McGoohan plays Gilbert Stoner, known as Gil to his friends. He is an Irish-born lawyer who, years before, had been a starry-eyed idealist. Back in 1944 he had parachuted into occupied France to show the Resistance fighters how to use their new guns that he accompanied. His past came back to haunt him when the magistrate Martell called him to Paris to help with an investigation. By the time Gil arrived his old friend was dead, murdered, with a clover-leaf as evidence.
This curious symbol resonates with Shamrockian Irishness but Gil knew it's real significance. Determined to resolve the murder of his old comrade he 'takes to the Hills', accompanied by the local police chief. Leaving the police to await his return at the bottom of the mountain, McGoohan's Gil heads up to pursue his fate.

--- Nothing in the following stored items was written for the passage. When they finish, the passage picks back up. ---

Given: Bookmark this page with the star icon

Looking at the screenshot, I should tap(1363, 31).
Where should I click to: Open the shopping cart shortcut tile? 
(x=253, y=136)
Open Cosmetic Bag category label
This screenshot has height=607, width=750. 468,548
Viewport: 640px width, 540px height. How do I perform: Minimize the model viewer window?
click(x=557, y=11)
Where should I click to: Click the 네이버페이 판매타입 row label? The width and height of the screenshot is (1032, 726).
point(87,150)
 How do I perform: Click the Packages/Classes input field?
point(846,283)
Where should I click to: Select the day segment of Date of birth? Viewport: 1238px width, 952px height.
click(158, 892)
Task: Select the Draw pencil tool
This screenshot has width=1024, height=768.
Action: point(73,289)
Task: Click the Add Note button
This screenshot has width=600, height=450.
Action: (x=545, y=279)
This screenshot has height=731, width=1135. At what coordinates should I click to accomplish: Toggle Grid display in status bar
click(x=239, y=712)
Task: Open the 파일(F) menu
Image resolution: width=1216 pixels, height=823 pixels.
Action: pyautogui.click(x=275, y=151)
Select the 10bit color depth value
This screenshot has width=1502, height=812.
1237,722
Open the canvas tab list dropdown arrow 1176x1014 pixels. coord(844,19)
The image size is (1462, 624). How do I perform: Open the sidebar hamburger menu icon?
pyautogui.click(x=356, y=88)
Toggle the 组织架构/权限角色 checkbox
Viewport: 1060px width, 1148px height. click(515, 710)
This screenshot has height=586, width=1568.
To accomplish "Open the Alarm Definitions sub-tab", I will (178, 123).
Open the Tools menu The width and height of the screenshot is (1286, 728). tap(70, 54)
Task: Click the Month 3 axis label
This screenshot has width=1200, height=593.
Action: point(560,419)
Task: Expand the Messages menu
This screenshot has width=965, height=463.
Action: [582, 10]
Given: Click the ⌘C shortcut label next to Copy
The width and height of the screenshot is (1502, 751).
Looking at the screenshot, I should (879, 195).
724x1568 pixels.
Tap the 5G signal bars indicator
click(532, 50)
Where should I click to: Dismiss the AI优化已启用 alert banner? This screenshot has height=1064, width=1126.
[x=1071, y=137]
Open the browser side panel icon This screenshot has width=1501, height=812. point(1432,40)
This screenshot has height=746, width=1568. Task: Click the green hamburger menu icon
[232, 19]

He is spotted by two men, and despite his pugnacity is soon subdued by a clattering rifle-butt wielded by none other than Michael Ripper! These two men take Gil to a mountain-hut retreat. Inside is another successful British theatrical name from the Fifties: Michael Gough. Gough is an old friend of McGoohan and warmly welcomes him to his mountain-top lair, castigating his men for beating up on his old friend. Gough's unpronounceable character, Scionneau, is however not the brave wartime leader that he has made himself out to be. he has a dark secret that he probably tries not to admit, even to himself. He has been sending his men to assassinate old wartime Collaborators, and succumbed to the temptation of naming Martell as one. McGoohan's Gil Stoner challenges the man's authority to kill. He also knows Scionneau's dark secret and that Martell had discovered it too.
The play becomes a verbal battle between the two men, with the four watching and listening ex-Resistance assassins as both witnesses and jury. Neither can quite prove the case until Gil makes an audacious bluff. This panics the jittery Gough, who snatches for a pistol to shoot his adversary. The increasingly suspicious witnesses have however been waiting for a crack in either man's story and Gough is foiled. McGoohan agrees to the Fighters request that he precede them down the mountain, so that they can follow and surrender with honour to the waiting police. Scionneau never arrives, he has slipped over a precipice on the way down the track. As McGoohan's lawyer character is informed by the Fighters - it was an accident, they will all bear witness for one another......
The play finishes as it began, with McGoohan's Gil explaining to the laid-back American narrator of the programme that his role was bitter-sweet; in obtaining justice for one old friend, he had prompted the Execution of a second old friend.
Oh, if you were wondering what my title was about.... The narrating 'star' of the series Rendezvous was actor, Charles Drake, playing the character, John Burden.
McGoohan, Drake, John.... What a perfect combination ;)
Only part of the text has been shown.